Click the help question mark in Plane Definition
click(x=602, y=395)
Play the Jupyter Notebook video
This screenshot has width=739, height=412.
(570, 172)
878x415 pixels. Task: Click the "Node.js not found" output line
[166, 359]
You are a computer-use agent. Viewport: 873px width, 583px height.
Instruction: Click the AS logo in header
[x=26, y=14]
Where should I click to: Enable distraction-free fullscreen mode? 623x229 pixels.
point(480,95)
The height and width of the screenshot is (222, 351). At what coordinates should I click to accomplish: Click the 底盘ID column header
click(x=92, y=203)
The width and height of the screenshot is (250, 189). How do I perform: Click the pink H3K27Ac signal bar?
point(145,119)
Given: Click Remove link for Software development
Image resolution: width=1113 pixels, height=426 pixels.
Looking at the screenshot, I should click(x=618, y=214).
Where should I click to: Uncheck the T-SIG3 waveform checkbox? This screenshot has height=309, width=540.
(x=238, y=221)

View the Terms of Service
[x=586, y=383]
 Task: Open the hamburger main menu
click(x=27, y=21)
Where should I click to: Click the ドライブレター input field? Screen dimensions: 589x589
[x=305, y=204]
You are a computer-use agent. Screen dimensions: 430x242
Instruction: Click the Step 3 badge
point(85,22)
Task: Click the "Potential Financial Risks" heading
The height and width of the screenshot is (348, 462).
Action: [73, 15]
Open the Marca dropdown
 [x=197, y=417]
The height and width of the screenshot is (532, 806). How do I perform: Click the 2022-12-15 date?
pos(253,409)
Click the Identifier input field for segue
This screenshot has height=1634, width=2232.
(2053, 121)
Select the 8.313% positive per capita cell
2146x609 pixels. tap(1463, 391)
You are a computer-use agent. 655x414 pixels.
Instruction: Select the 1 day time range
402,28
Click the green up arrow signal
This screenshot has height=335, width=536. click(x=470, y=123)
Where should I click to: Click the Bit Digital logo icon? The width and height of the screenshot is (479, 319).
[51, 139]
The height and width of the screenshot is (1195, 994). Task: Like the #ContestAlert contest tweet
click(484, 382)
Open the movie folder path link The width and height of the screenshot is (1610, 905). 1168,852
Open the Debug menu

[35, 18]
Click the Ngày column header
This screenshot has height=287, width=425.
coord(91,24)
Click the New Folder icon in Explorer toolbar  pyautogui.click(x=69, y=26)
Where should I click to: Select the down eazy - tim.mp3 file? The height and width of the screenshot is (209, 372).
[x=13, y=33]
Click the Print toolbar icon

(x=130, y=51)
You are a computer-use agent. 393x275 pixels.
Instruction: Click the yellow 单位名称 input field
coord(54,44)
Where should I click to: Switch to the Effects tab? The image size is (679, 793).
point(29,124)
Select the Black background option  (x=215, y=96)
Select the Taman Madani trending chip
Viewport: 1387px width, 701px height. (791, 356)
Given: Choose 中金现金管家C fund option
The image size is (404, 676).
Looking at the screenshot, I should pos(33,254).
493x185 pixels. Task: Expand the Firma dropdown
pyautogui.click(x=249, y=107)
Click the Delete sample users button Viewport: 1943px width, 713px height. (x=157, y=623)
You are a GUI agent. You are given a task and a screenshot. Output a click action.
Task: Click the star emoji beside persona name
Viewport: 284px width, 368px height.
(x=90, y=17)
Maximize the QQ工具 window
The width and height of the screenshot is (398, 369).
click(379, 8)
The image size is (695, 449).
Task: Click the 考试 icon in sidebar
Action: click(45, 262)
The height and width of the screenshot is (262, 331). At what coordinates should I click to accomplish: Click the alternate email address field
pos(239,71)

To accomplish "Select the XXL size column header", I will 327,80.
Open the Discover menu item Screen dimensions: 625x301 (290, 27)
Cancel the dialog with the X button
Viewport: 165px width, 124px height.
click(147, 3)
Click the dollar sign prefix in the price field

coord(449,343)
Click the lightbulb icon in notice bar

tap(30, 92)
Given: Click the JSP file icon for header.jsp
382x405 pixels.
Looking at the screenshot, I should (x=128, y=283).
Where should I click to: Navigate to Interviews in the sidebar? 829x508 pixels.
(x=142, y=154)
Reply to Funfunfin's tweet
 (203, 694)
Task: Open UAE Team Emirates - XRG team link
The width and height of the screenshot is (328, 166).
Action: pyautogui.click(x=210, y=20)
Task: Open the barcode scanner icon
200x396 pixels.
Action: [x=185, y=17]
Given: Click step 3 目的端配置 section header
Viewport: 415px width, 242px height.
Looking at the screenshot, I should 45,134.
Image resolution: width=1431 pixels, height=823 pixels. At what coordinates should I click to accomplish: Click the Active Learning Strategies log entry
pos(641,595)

What to produce >> Transcribe all of the material exactly as it appears.

Written reply >>
Click the help question mark in Plane Definition
click(x=602, y=395)
Play the Jupyter Notebook video
This screenshot has width=739, height=412.
(570, 172)
878x415 pixels. Task: Click the "Node.js not found" output line
[166, 359]
You are a computer-use agent. Viewport: 873px width, 583px height.
Instruction: Click the AS logo in header
[x=26, y=14]
Where should I click to: Enable distraction-free fullscreen mode? 623x229 pixels.
point(480,95)
The height and width of the screenshot is (222, 351). At what coordinates should I click to accomplish: Click the 底盘ID column header
click(x=92, y=203)
The width and height of the screenshot is (250, 189). How do I perform: Click the pink H3K27Ac signal bar?
point(145,119)
Given: Click Remove link for Software development
Image resolution: width=1113 pixels, height=426 pixels.
Looking at the screenshot, I should click(x=618, y=214).
Where should I click to: Uncheck the T-SIG3 waveform checkbox? This screenshot has height=309, width=540.
(x=238, y=221)

View the Terms of Service
[x=586, y=383]
 Task: Open the hamburger main menu
click(x=27, y=21)
Where should I click to: Click the ドライブレター input field? Screen dimensions: 589x589
[x=305, y=204]
You are a computer-use agent. Screen dimensions: 430x242
Instruction: Click the Step 3 badge
point(85,22)
Task: Click the "Potential Financial Risks" heading
The height and width of the screenshot is (348, 462).
Action: [73, 15]
Open the Marca dropdown
 [x=197, y=417]
The height and width of the screenshot is (532, 806). How do I perform: Click the 2022-12-15 date?
pos(253,409)
Click the Identifier input field for segue
This screenshot has height=1634, width=2232.
(2053, 121)
Select the 8.313% positive per capita cell
2146x609 pixels. tap(1463, 391)
You are a computer-use agent. 655x414 pixels.
Instruction: Select the 1 day time range
402,28
Click the green up arrow signal
This screenshot has height=335, width=536. click(x=470, y=123)
Where should I click to: Click the Bit Digital logo icon? The width and height of the screenshot is (479, 319).
[51, 139]
The height and width of the screenshot is (1195, 994). Task: Like the #ContestAlert contest tweet
click(484, 382)
Open the movie folder path link The width and height of the screenshot is (1610, 905). 1168,852
Open the Debug menu

[35, 18]
Click the Ngày column header
This screenshot has height=287, width=425.
coord(91,24)
Click the New Folder icon in Explorer toolbar  pyautogui.click(x=69, y=26)
Where should I click to: Select the down eazy - tim.mp3 file? The height and width of the screenshot is (209, 372).
[x=13, y=33]
Click the Print toolbar icon

(x=130, y=51)
You are a computer-use agent. 393x275 pixels.
Instruction: Click the yellow 单位名称 input field
coord(54,44)
Where should I click to: Switch to the Effects tab? The image size is (679, 793).
point(29,124)
Select the Black background option  (x=215, y=96)
Select the Taman Madani trending chip
Viewport: 1387px width, 701px height. (791, 356)
Given: Choose 中金现金管家C fund option
The image size is (404, 676).
Looking at the screenshot, I should pos(33,254).
493x185 pixels. Task: Expand the Firma dropdown
pyautogui.click(x=249, y=107)
Click the Delete sample users button Viewport: 1943px width, 713px height. (x=157, y=623)
You are a GUI agent. You are given a task and a screenshot. Output a click action.
Task: Click the star emoji beside persona name
Viewport: 284px width, 368px height.
(x=90, y=17)
Maximize the QQ工具 window
The width and height of the screenshot is (398, 369).
click(379, 8)
The image size is (695, 449).
Task: Click the 考试 icon in sidebar
Action: click(45, 262)
The height and width of the screenshot is (262, 331). At what coordinates should I click to accomplish: Click the alternate email address field
pos(239,71)

To accomplish "Select the XXL size column header", I will 327,80.
Open the Discover menu item Screen dimensions: 625x301 (290, 27)
Cancel the dialog with the X button
Viewport: 165px width, 124px height.
click(147, 3)
Click the dollar sign prefix in the price field

coord(449,343)
Click the lightbulb icon in notice bar

tap(30, 92)
Given: Click the JSP file icon for header.jsp
382x405 pixels.
Looking at the screenshot, I should (x=128, y=283).
Where should I click to: Navigate to Interviews in the sidebar? 829x508 pixels.
(x=142, y=154)
Reply to Funfunfin's tweet
 (203, 694)
Task: Open UAE Team Emirates - XRG team link
The width and height of the screenshot is (328, 166).
Action: pyautogui.click(x=210, y=20)
Task: Open the barcode scanner icon
200x396 pixels.
Action: [x=185, y=17]
Given: Click step 3 目的端配置 section header
Viewport: 415px width, 242px height.
Looking at the screenshot, I should 45,134.
Image resolution: width=1431 pixels, height=823 pixels. At what coordinates should I click to accomplish: Click the Active Learning Strategies log entry
pos(641,595)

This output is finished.